» **Exercise objective**
Express every line of the items, from the very start down through the line containing "Click down arrow", as a JSON list of strings with one string per line. Leave out any blank lines.

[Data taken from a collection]
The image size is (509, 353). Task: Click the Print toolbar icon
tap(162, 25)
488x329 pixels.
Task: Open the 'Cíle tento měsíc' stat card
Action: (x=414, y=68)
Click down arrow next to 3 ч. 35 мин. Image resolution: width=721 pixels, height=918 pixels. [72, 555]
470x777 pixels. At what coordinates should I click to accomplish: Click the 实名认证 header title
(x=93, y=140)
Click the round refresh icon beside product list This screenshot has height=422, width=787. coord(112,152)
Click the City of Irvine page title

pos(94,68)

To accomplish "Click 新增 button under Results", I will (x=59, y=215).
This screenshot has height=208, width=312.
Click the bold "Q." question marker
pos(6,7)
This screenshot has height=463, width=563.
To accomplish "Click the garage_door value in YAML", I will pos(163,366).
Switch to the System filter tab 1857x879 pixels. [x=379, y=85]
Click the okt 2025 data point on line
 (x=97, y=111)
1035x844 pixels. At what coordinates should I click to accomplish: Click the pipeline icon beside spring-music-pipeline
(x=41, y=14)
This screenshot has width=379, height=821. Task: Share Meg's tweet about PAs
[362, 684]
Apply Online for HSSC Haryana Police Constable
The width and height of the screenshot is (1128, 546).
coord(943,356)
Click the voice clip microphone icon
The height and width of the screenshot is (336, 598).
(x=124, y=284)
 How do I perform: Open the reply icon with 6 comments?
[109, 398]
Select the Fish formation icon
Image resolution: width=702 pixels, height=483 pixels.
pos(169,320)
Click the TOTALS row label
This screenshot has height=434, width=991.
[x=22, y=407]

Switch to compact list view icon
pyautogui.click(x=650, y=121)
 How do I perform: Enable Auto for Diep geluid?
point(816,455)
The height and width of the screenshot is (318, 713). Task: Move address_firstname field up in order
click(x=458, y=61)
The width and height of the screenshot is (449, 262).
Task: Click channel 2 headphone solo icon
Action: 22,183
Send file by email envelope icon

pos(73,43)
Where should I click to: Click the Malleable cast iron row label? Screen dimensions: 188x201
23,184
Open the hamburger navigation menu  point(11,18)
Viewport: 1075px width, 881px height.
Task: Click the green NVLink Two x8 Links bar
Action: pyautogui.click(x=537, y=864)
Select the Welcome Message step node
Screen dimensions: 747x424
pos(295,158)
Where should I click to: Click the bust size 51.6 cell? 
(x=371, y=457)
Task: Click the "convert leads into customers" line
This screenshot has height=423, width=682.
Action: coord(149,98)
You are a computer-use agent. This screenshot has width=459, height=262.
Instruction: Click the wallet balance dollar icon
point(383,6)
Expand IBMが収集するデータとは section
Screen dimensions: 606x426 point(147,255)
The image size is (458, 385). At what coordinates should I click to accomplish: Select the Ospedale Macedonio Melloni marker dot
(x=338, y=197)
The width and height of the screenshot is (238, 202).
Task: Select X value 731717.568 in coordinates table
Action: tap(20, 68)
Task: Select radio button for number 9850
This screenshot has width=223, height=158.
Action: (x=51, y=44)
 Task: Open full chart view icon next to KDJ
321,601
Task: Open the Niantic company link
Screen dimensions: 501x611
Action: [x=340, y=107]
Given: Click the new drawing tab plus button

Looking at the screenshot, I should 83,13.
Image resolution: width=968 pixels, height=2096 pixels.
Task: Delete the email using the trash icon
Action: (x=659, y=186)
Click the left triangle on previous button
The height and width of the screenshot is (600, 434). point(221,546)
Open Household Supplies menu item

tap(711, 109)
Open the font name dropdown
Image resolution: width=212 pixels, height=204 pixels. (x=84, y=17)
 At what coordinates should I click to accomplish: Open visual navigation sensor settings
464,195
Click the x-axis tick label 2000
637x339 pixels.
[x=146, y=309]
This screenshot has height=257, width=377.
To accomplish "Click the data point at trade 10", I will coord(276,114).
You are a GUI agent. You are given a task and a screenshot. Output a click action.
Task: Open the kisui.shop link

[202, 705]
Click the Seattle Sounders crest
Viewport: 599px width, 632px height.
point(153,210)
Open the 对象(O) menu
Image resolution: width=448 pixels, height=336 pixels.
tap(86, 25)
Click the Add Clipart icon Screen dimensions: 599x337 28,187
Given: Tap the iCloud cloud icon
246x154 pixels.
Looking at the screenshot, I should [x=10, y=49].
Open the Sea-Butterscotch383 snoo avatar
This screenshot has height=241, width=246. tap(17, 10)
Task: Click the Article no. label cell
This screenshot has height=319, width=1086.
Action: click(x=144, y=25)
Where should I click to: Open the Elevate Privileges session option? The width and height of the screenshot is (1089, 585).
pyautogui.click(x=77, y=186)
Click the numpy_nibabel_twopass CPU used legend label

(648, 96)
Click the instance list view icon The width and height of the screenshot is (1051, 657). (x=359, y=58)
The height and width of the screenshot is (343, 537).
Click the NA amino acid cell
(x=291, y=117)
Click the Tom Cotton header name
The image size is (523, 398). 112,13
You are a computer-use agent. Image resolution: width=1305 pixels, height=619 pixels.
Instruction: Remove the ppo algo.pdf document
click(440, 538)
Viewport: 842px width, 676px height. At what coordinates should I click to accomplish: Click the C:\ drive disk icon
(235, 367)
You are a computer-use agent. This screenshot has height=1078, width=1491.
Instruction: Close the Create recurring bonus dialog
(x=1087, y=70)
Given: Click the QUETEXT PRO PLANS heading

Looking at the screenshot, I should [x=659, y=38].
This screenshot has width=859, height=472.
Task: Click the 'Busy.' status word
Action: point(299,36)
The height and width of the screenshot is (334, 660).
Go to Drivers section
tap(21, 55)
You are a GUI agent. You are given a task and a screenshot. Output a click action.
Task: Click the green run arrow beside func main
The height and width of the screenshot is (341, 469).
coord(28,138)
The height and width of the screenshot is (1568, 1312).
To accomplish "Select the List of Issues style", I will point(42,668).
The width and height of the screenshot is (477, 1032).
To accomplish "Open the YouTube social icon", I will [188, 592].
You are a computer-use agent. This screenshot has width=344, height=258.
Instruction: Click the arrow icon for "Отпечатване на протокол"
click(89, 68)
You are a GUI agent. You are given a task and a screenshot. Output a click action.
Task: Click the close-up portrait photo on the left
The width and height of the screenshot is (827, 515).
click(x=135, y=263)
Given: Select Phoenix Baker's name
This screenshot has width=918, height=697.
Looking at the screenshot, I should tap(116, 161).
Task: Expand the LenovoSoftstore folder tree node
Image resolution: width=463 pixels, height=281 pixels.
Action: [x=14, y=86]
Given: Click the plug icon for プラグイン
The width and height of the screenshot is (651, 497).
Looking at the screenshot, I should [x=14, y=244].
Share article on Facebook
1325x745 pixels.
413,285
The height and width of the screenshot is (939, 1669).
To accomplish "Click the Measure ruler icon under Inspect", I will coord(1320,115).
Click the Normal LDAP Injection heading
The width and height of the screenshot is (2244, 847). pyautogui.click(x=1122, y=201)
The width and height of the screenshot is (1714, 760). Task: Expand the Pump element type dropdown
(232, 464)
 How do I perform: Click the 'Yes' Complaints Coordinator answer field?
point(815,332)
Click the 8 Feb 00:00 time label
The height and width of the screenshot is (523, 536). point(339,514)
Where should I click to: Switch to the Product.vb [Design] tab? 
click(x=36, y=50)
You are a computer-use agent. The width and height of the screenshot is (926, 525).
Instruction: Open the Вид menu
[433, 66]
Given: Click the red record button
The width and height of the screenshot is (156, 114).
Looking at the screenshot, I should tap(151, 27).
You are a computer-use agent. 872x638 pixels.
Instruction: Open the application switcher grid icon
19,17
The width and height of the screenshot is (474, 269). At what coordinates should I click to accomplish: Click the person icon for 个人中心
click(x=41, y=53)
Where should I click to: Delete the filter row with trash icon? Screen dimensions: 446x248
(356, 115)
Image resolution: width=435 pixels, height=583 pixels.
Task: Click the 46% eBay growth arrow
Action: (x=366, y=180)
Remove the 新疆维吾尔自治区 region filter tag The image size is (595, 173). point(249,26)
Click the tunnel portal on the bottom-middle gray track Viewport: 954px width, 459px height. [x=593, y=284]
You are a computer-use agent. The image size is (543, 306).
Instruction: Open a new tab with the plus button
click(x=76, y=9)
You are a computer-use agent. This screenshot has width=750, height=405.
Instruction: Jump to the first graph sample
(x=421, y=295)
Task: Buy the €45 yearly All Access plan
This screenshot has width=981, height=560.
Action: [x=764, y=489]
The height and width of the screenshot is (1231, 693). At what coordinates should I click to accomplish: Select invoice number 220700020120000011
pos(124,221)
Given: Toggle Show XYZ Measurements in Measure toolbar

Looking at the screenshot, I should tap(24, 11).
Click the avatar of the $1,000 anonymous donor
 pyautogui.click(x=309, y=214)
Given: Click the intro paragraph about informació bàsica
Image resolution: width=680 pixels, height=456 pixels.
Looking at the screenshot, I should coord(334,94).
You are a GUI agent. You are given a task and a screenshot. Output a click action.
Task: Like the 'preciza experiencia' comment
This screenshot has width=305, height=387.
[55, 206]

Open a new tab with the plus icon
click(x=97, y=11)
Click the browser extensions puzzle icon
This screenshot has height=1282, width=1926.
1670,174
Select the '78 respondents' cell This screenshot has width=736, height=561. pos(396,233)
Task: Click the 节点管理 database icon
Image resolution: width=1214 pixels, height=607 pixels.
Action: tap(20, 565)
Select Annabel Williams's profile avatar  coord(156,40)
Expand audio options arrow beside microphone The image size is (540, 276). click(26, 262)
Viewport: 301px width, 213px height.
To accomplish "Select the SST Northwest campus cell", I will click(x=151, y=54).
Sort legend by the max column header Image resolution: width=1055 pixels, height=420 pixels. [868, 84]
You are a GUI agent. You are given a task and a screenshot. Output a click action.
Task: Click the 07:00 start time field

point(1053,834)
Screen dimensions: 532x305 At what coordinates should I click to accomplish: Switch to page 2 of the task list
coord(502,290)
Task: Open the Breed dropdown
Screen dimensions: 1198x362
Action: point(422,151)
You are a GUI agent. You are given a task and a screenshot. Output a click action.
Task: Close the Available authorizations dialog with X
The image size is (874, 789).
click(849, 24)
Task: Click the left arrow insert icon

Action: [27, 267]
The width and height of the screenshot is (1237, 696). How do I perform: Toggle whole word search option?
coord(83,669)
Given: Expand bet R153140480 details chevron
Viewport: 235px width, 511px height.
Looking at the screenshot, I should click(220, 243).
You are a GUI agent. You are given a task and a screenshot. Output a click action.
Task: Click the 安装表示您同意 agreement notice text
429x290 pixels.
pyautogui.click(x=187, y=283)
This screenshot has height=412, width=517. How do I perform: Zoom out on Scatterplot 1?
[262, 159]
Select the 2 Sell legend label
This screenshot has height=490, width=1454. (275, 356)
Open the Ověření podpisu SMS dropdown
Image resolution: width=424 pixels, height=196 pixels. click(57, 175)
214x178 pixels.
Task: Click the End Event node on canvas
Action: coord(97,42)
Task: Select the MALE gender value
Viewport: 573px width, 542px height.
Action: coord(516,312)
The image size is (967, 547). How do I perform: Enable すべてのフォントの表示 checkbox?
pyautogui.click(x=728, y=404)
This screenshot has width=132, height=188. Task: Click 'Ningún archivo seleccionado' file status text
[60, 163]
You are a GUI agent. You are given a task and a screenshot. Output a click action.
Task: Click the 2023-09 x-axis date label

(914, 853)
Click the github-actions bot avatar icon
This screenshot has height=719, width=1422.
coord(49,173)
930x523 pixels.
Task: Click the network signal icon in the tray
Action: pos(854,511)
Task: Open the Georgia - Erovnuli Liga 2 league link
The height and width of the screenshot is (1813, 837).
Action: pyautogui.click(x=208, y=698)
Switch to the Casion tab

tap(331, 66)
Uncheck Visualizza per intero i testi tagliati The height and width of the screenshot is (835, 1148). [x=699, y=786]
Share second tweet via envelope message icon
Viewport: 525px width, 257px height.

» **Exercise result**
[
  "The image size is (509, 353). Task: Click the Print toolbar icon",
  "tap(162, 25)",
  "488x329 pixels.",
  "Task: Open the 'Cíle tento měsíc' stat card",
  "Action: (x=414, y=68)",
  "Click down arrow next to 3 ч. 35 мин. Image resolution: width=721 pixels, height=918 pixels. [72, 555]"
]